Korean Re announced on August 4 that it will launch co-reinsurance business together with Carlyle, targeting insurance companies suffering from reverse margins in the extended low interest environment and tightened accounting rules which would force them to bolster capital holdings.
“Together with Carlyle, Korean Re will develop co-reinsurance solutions tailor-made for domestic insurance companies,” said Korean Re spokesman Tae-shik Hong. “We will cooperate in various areas, including designing and structuring products, managing reinsurance assets, taking care of capital requirements and new capital raising.”
Co-reinsurance takes over all types of risk from both assets and liabilities at insurance firms. In comparison, traditional reinsurance provides partial risk coverage for the policy holders, not assuming risks such as a possible interest rate drop which affects risk-based capital ratios.
Their tie-up to enter the new market came after Carlyle acquired 19.9% of Fortitude Group Holdings in 2018 and an additional 76.6% for $2.2 billion in 2020 from American International Group.
In detail, Korean Re will assume the risk from assets and liabilities held by insurers for reinsurance premiums, while Carlyle manages the premium incomes. Korean Re, with a capital of 2.4 trillion won, controls more than 60% of South Korea’s reinsurance market.
The amount of reserves set aside against potential future payouts reached a combined 626.8 trillion won at 23 life insurers in South Korea as of the end of March. Their mark-to-market value is estimated to top 1,000 trillion won.

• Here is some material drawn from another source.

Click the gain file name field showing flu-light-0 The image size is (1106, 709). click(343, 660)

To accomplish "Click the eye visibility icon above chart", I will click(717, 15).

Assuming 10% of them is transferred to co-reinsurance companies, co-reinsurance contracts will likely reach 60 trillion won to 100 trillion won in value.
Carlyle and Korean Re have done market research and discussed asset management and capital-raising strategies and product development for insurance firms in the past few months.

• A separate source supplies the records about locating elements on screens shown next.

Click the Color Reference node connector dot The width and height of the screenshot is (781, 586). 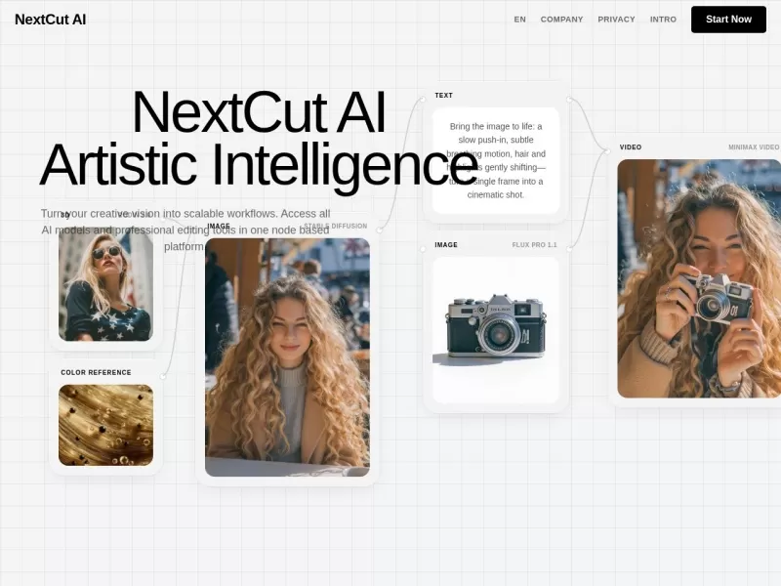[163, 376]
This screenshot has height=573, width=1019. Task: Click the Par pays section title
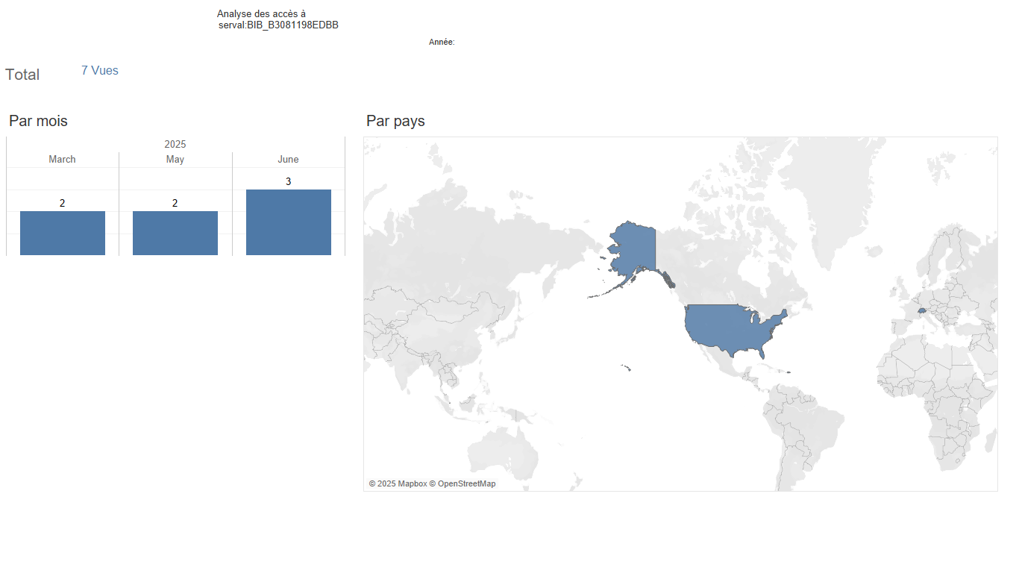(x=395, y=121)
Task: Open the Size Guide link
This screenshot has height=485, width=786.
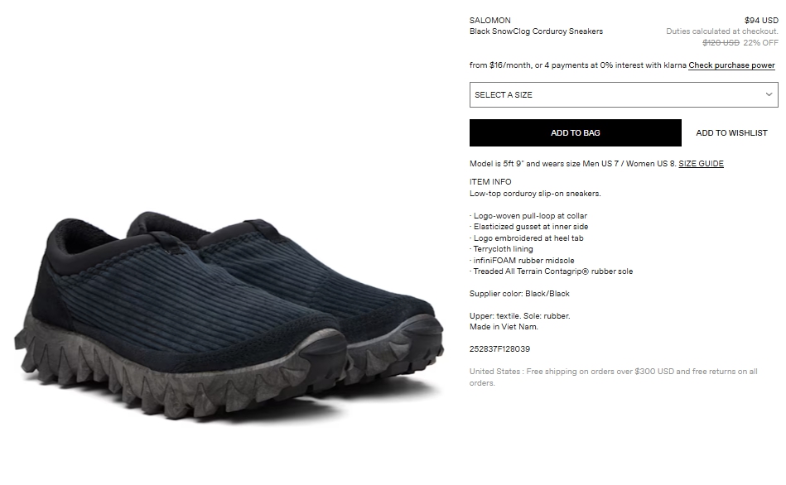Action: point(701,163)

If Korean Re is required to secure additional capital to meet the solvency margin ratio, Fortitude Group may be able to provide support to Korean Re. But the reinsurer declined to elaborate further.
The regulatory Financial Services Commission has been working on regulations to usher in co-reinsurance business since late last year and is now in the final stages of regulatory revisions.
To co-reinsurance providers, insurance companies are allowed to transfer all types of risk ranging from the payment of insurance claims to a possible increase in business expenses and an interest rate drop. As a result, insurance firms will be left with a much smaller amount of risk without the need of bolstering their capital and solvency ratios, although they use part of premium incomes for the reinsurance coverage.
Leading life insurers and non-life insurers in South Korea are considering taking out the co-reinsurance policies. Given the strong demand, the country’s co-reinsurance market is likely to make a rapid growth over the next couple of years.
They are bracing for the 2023 adoption of the IFRS 17 accounting standard under which mark-to-market valuations will apply to insurers’ liabilities. In addition, the 2022 introduction of new rules used to determine insurance companies’ ability to pay outstanding claims will likely force them to increase capital holdings.
Under the upcoming regulations, almost half of South Korea’s life insurers are likely to see their solvency margin ratios declining below the regulatory threshold of 100%.
Ultra-low interest rates have taken a heavy toll on their asset management.
More than 70% of life insurance policies sold in Korea carry durations longer than 20 years, which means the bulk of the products guarantee annual yields of at least 3%. With South Korea’s benchmark interest rate held at a record low of 0.5%, the yield on the three-year government bond has tumbled to 0.8% from 13% just before the 1997-98 Asia financial crisis.
Meanwhile, Kewsong Lee, Carlyle’s co-chief executive officer, is set to lead the US private equity group as sole CEO from October. The Korean American has led credit and insurance businesses at Carlyle.
“Carlyle Group is expected to expand reinsurance business and asset management operation by taking advantage of Korean Re’s networks,” said Korean Re’s Hong.